• _Saved data entries_
·····

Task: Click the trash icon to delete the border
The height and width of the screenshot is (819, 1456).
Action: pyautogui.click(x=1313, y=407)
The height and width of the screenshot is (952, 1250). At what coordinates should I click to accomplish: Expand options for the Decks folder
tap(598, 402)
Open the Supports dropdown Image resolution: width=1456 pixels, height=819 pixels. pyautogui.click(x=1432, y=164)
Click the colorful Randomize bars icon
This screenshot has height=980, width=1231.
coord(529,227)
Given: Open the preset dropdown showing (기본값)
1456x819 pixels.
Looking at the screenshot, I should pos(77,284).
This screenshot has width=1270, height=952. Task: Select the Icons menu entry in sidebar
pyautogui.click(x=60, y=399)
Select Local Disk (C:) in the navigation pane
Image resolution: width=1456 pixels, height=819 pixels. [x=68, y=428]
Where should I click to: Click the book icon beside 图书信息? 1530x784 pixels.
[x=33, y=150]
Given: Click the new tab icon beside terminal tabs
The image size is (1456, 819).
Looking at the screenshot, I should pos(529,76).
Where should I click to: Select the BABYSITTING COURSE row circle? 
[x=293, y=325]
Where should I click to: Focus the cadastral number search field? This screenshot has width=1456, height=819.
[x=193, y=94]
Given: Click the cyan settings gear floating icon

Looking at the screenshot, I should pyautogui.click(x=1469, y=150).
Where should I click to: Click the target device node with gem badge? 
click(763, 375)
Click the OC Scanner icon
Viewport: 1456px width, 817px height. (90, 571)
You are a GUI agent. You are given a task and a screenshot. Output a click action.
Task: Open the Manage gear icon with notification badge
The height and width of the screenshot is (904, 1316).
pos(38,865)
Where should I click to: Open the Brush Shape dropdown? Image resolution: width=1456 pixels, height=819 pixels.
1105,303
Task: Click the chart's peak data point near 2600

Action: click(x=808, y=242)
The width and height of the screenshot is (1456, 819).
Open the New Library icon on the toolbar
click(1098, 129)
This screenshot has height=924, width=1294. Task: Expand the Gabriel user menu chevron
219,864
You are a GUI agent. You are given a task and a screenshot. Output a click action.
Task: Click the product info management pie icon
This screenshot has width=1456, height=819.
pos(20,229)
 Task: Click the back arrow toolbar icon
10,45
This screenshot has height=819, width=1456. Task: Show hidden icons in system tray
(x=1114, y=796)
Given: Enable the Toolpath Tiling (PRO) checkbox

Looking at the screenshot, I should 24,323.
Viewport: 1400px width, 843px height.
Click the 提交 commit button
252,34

·····

• _What to produce_
The answer consists of the line holding "Select Local Disk (C:) in the navigation pane" and every line after it up to the end of the records, word for word.

• _Result of this exercise_
Select Local Disk (C:) in the navigation pane
Image resolution: width=1456 pixels, height=819 pixels. [x=68, y=428]
Where should I click to: Click the book icon beside 图书信息? 1530x784 pixels.
[x=33, y=150]
Given: Click the new tab icon beside terminal tabs
The image size is (1456, 819).
Looking at the screenshot, I should pos(529,76).
Where should I click to: Select the BABYSITTING COURSE row circle? 
[x=293, y=325]
Where should I click to: Focus the cadastral number search field? This screenshot has width=1456, height=819.
[x=193, y=94]
Given: Click the cyan settings gear floating icon

Looking at the screenshot, I should pyautogui.click(x=1469, y=150).
Where should I click to: Click the target device node with gem badge? 
click(763, 375)
Click the OC Scanner icon
Viewport: 1456px width, 817px height. (90, 571)
You are a GUI agent. You are given a task and a screenshot. Output a click action.
Task: Open the Manage gear icon with notification badge
The height and width of the screenshot is (904, 1316).
pos(38,865)
Where should I click to: Open the Brush Shape dropdown? Image resolution: width=1456 pixels, height=819 pixels.
1105,303
Task: Click the chart's peak data point near 2600

Action: click(x=808, y=242)
The width and height of the screenshot is (1456, 819).
Open the New Library icon on the toolbar
click(1098, 129)
This screenshot has height=924, width=1294. Task: Expand the Gabriel user menu chevron
219,864
You are a GUI agent. You are given a task and a screenshot. Output a click action.
Task: Click the product info management pie icon
This screenshot has width=1456, height=819.
pos(20,229)
 Task: Click the back arrow toolbar icon
10,45
This screenshot has height=819, width=1456. Task: Show hidden icons in system tray
(x=1114, y=796)
Given: Enable the Toolpath Tiling (PRO) checkbox

Looking at the screenshot, I should 24,323.
Viewport: 1400px width, 843px height.
Click the 提交 commit button
252,34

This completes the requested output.